The lines below, from the one containing "Task: Remove the callMe shortcut entry" through the one containing "The height and width of the screenshot is (732, 1235).", should be set down exactly, with no pictures and nothing else.

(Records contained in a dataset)
※

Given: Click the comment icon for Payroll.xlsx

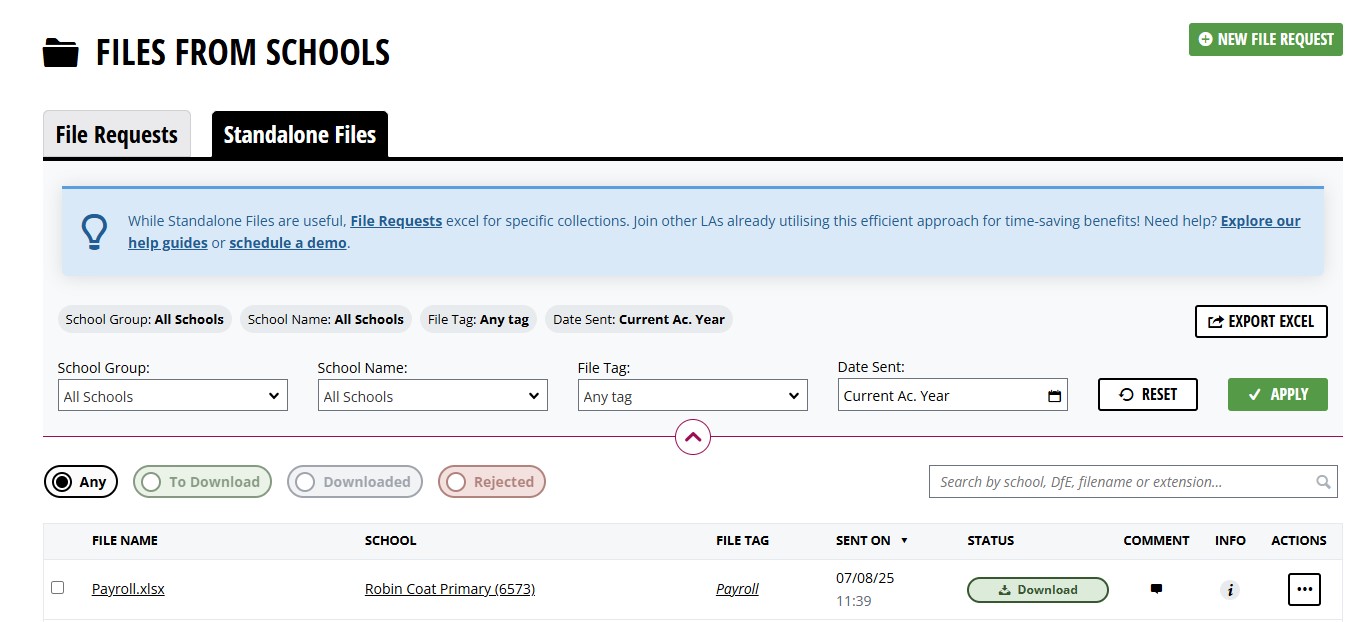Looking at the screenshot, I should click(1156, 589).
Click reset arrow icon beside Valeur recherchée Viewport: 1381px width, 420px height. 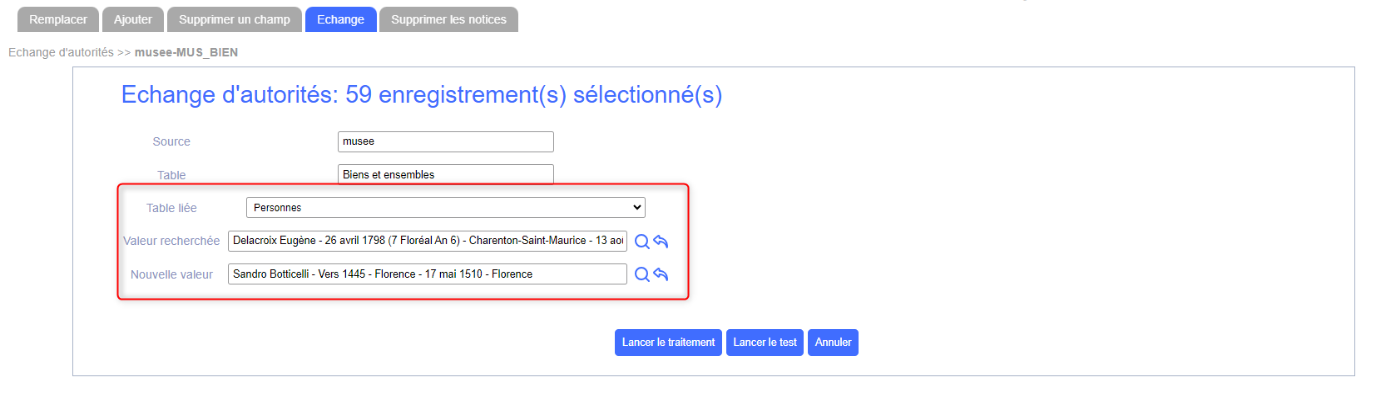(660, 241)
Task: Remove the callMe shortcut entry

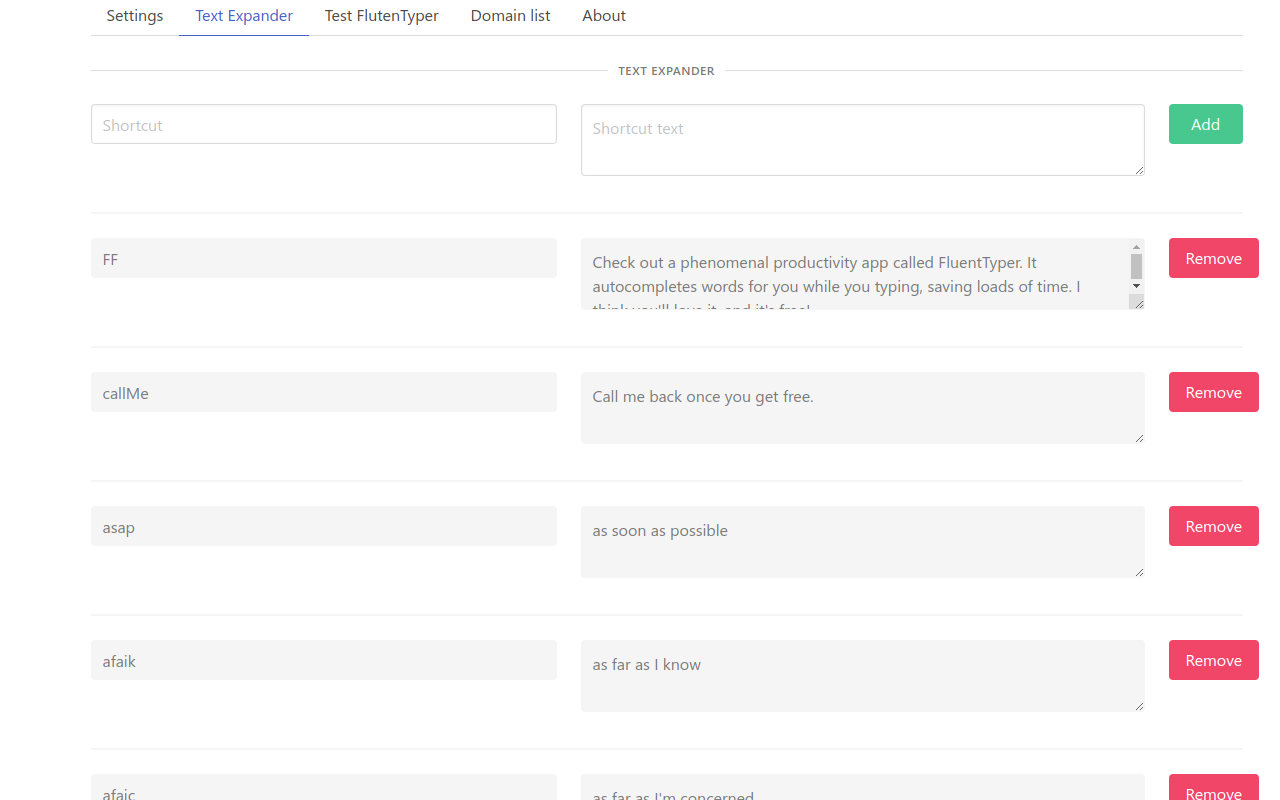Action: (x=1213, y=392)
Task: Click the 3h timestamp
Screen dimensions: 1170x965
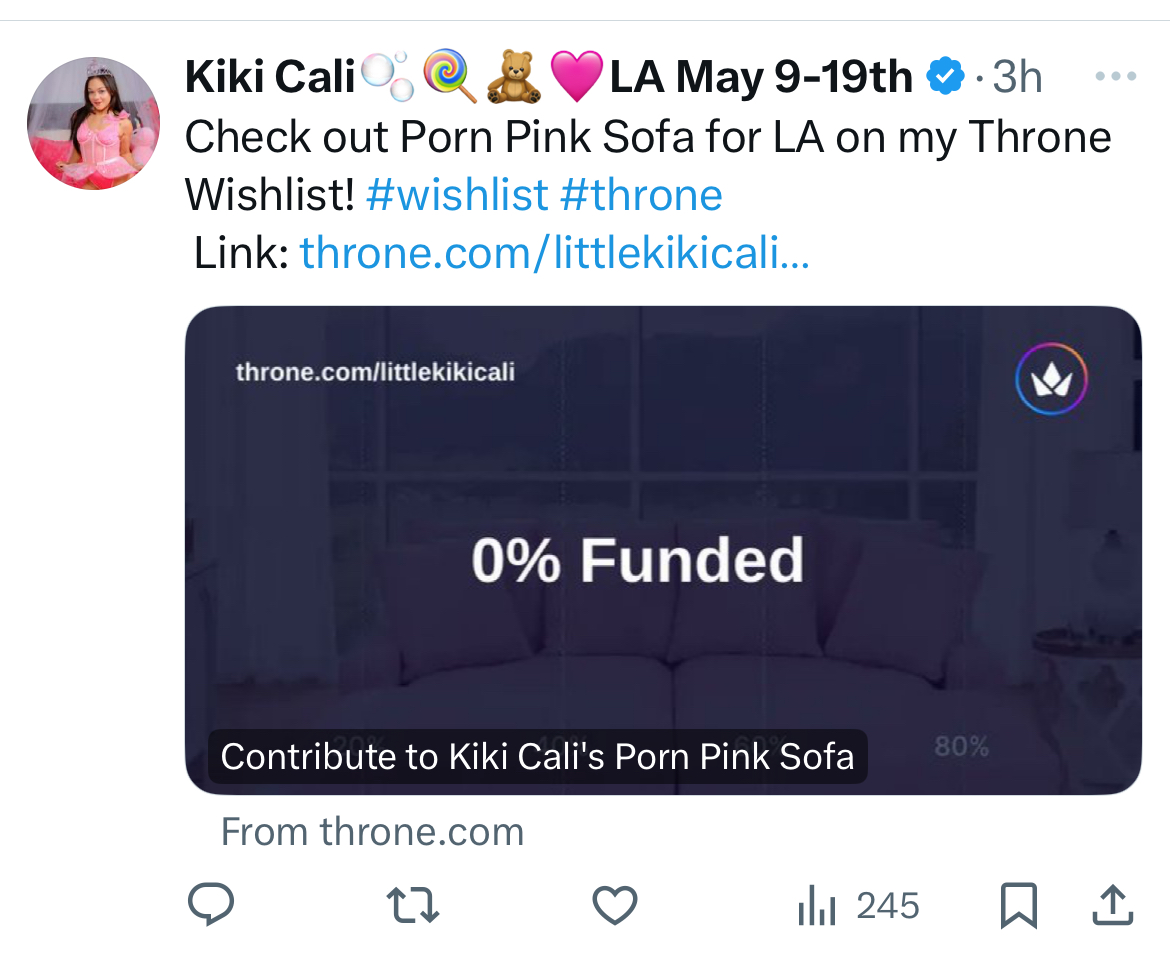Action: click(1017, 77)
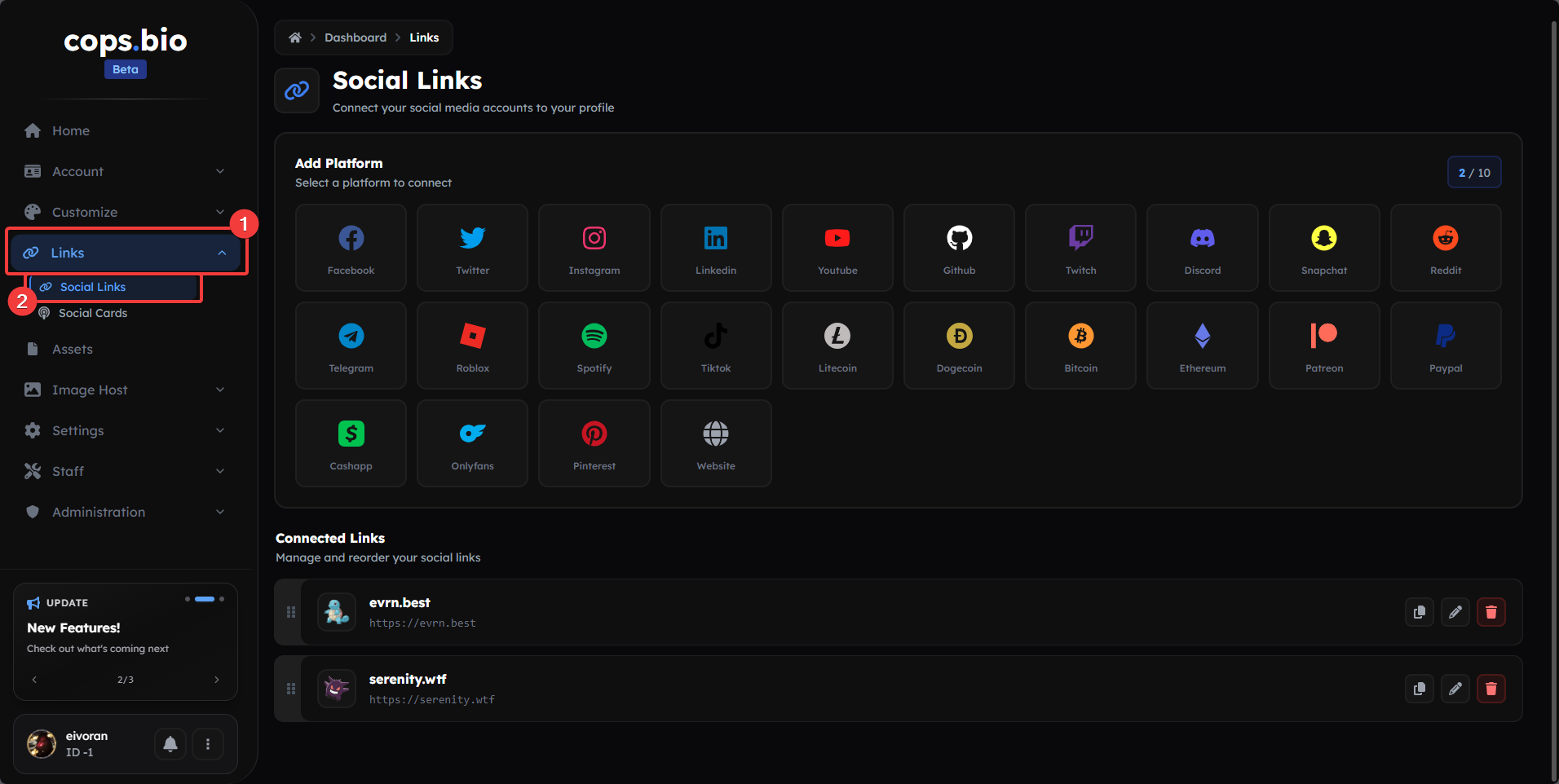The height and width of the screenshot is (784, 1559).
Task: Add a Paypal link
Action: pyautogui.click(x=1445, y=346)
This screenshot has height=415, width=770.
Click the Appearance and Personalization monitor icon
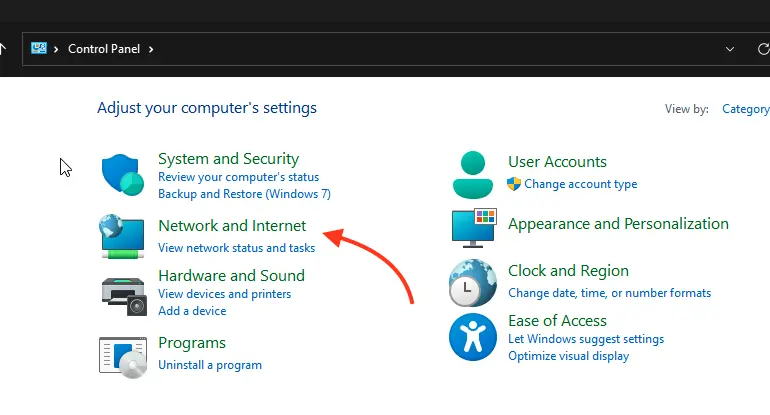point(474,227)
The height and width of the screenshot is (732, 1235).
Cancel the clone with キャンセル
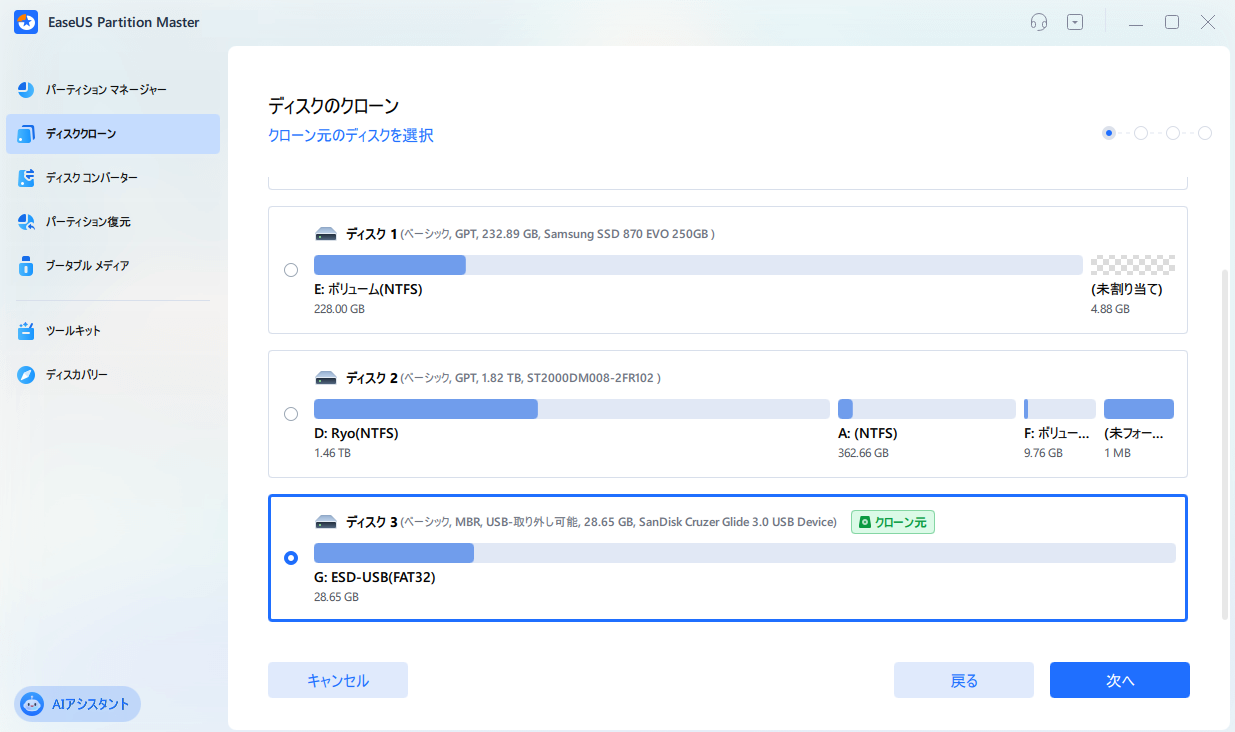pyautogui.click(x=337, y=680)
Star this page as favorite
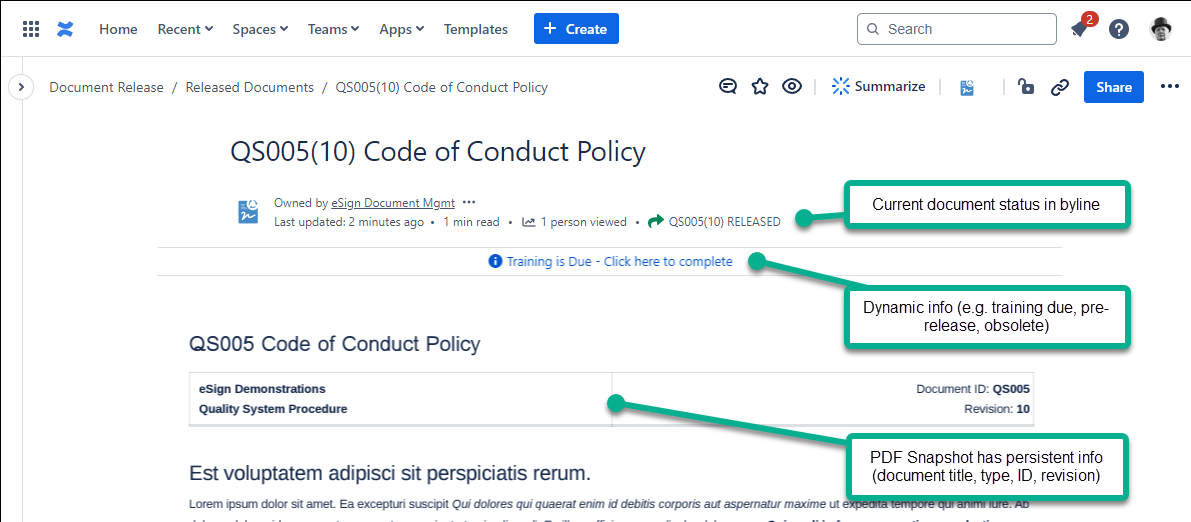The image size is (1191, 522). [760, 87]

※

> [ANSWER]
Task: Remove the callMe shortcut entry

Action: (x=1213, y=392)
Task: Click the 3h timestamp
Screen dimensions: 1170x965
Action: click(1017, 77)
The height and width of the screenshot is (784, 1559).
Task: Add a Paypal link
Action: pyautogui.click(x=1445, y=346)
This screenshot has height=415, width=770.
Click the Appearance and Personalization monitor icon
point(474,227)
The height and width of the screenshot is (732, 1235).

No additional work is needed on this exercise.